- [EXTRACTED TEXT]:
^^^^^^^^

I am, by nature, a taskmaster doer. I like to get things done, if for no other reason than the feeling that my busy, anxious little mind can rest (momentarily) in the doneness. I know, of course, that I am not alone in this…. and I know, of course, that there are upsides and downsides to being a person who can’t rest until the work’s done.
First upside: I get a lot done!
In the course of a typical day I get myself and 3 kids dressed, fed, and out the door – complete with mood adjustments – by 8:30, I follow a screeching 1 year old around a store of some sort where I buy food or toilet paper or birthday presents for the party that weekend while she insists on pushing the cart, I pick up a 4 year old from preschool and try to remain patient while she and her 4 year old friends scream and chase each other around the parking lot, I make lunch with one hand while holding the now-overtired, hungry 1 year old, I put the 1 year old down for a nap, I thank my lucky stars for Max & Ruby who provide me with 30 minutes of alone time so I can work out, I bake cookies, do art projects, play “baby”, read books, readjust 4 year old moods, prep dinner, attempt to clean up, get kids ready for soccer or gymnastics, hang out with neighbor kids, attempt again to clean up, do homework, make dinner (one handed – see above), convince kids and husband to eat the dinner I made, get 3 kids ready and in bed, clean up – for real this time, and stay up way past my bedtime…Why?? Because I always feel like there’s more I need or want to do. Sick, I know. Hard to believe these are the upsides, huh?
And what about the downsides? Well, the downsides are much less tangible or listable. They’re more likely to hit me in the moment…and it seems that the moment almost always involves my kids. Like last night, around 7:00, when I realized homework hadn’t been done and I immediately shifted into crazed taskmaster doer mode. Homework! Teeth! Baths! Jammies! No crying! It’s BEDTIME!! And somewhere, in the midst of this, for no apparent reason, Greta started crying. (I thought I said no crying…!) She asked me if, when Ellia and Nora are all grown up, she will get to be an only child, because then she could have my undivided attention. (Ellia quickly pointed out that Greta gets the most attention of any of them because she and I have mommy/daughter time every day…. but Greta wasn’t listening.)
And that’s when it hit me. Being a doer is hard on my kids. When I am constantly shifting from one task to the next and expecting my kids to keep up the pace, they miss my attention. They miss my just being and my allowing them to just be. A definite downside to constantly doing. In that moment, it felt simple. STOP DOING! And so we did. We stopped in the middle of whatever it was I thought we were accomplishing and I held Greta and told her all the things I had noticed about her throughout the day- the way she had practiced drawing people and writing letters, how nicely she had played with her cousin and been willing to apologize when she made a mistake, how much fun she seemed to be having at gymnastics, how gentle she was with Nora.

^^^^^^^^

- [DATA FOR REVIEW]:
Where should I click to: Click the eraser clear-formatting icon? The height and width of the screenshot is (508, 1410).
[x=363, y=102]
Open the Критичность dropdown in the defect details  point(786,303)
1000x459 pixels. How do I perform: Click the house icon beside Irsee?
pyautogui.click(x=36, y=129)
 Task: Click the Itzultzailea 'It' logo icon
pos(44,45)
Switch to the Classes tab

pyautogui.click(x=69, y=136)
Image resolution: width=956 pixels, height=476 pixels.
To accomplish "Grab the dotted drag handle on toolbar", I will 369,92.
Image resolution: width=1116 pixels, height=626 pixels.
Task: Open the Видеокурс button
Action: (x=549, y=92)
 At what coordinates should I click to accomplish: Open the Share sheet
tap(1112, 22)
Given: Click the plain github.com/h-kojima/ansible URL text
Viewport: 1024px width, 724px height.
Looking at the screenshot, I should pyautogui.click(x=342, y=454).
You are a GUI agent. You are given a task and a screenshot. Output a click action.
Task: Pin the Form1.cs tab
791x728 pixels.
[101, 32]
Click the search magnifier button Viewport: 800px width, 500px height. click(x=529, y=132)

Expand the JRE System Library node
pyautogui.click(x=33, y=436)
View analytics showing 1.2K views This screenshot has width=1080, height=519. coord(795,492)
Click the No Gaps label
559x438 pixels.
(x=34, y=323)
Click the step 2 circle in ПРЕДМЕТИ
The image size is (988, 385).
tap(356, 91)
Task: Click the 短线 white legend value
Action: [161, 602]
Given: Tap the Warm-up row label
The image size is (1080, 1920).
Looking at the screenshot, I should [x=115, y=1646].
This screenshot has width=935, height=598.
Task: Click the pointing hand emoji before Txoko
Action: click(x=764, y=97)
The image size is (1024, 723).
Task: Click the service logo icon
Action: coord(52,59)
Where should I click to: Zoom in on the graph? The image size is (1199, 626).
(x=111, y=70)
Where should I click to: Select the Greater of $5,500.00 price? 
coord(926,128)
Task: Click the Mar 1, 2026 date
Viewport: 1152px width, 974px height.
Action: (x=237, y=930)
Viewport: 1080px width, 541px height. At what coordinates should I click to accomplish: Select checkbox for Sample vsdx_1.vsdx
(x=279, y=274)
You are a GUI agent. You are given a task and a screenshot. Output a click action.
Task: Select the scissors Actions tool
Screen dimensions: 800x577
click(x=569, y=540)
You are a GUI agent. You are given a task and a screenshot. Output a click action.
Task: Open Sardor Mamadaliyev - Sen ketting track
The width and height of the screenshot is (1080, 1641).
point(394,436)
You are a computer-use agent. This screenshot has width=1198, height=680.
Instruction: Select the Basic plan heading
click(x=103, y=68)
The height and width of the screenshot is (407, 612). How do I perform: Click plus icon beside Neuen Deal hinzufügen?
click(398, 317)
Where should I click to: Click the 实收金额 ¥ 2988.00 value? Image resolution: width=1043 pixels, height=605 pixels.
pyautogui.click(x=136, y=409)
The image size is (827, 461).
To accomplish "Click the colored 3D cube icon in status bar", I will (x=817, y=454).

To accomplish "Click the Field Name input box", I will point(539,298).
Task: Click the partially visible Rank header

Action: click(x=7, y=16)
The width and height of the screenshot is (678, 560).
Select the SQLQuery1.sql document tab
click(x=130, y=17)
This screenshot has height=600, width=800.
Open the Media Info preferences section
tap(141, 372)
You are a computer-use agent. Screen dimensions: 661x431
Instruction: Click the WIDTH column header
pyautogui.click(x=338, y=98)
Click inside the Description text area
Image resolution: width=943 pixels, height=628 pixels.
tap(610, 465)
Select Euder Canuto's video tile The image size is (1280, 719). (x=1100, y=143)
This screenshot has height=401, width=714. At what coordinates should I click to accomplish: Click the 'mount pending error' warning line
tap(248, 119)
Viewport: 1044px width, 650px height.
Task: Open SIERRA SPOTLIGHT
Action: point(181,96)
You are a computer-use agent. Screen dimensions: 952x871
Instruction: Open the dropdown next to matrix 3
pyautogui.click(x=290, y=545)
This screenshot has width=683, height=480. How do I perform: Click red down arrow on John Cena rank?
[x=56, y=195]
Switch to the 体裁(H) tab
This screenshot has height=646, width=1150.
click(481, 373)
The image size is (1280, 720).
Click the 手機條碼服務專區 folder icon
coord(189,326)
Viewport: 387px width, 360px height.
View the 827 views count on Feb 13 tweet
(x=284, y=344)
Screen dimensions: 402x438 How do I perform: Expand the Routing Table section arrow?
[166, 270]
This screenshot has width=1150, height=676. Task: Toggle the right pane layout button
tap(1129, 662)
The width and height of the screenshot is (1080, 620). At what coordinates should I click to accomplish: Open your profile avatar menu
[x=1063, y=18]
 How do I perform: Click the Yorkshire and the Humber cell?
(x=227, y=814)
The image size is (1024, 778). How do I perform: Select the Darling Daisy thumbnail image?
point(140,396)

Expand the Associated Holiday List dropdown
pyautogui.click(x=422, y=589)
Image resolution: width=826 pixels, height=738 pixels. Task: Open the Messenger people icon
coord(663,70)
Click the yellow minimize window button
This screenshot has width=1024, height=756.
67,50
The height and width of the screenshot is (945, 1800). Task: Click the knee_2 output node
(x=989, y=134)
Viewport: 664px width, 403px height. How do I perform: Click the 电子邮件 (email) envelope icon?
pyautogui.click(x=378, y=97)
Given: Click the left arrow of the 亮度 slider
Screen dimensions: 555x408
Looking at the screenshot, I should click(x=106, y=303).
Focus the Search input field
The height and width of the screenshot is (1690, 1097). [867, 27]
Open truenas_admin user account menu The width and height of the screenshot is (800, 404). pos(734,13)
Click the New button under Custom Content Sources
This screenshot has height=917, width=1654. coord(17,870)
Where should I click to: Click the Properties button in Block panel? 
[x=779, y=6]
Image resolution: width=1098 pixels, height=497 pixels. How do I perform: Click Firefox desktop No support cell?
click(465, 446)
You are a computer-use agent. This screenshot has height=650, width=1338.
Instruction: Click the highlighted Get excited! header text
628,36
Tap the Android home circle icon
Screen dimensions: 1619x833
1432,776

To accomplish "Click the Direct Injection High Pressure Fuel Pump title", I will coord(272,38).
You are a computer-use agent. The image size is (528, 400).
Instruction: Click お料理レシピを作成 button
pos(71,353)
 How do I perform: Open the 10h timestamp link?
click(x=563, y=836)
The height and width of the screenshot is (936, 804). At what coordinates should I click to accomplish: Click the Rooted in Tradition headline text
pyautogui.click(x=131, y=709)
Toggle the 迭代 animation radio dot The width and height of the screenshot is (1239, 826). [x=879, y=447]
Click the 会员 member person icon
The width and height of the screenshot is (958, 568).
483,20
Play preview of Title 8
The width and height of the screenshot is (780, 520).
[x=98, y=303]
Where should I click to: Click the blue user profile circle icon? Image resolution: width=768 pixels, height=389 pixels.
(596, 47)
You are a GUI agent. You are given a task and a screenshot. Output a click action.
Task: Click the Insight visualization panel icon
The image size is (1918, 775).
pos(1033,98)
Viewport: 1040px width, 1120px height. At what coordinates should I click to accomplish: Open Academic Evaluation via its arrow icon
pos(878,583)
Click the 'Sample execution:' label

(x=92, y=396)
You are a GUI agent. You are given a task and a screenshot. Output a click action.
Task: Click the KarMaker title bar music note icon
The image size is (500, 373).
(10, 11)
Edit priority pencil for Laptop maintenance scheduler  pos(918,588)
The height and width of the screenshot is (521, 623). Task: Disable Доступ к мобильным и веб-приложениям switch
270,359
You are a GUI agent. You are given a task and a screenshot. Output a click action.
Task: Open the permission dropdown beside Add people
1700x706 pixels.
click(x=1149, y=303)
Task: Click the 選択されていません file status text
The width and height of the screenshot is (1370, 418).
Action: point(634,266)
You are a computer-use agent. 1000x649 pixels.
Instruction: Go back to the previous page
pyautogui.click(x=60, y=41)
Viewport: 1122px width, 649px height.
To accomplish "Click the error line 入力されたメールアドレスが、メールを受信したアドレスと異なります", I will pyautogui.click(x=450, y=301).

^^^^^^^^

- [PROBLEMS TO SOLVE]:
1. In the essay on being a doer, what gives the writer 30 minutes of alone time so she can work out?
2. Name every child referred to by name in the essay on being a doer.
3. Reproduce the essay on being a doer word for word, everything from "I am, by nature, a" down to "the work’s done.".
Rely solely on the essay on being a doer.

- [WRITTEN RESPONSES]:
1. Max & Ruby

2. Greta, Ellia, Nora

3.
I am, by nature, a taskmaster doer. I like to get things done, if for no other reason than the feeling that my busy, anxious little mind can rest (momentarily) in the doneness. I know, of course, that I am not alone in this…. and I know, of course, that there are upsides and downsides to being a person who can’t rest until the work’s done.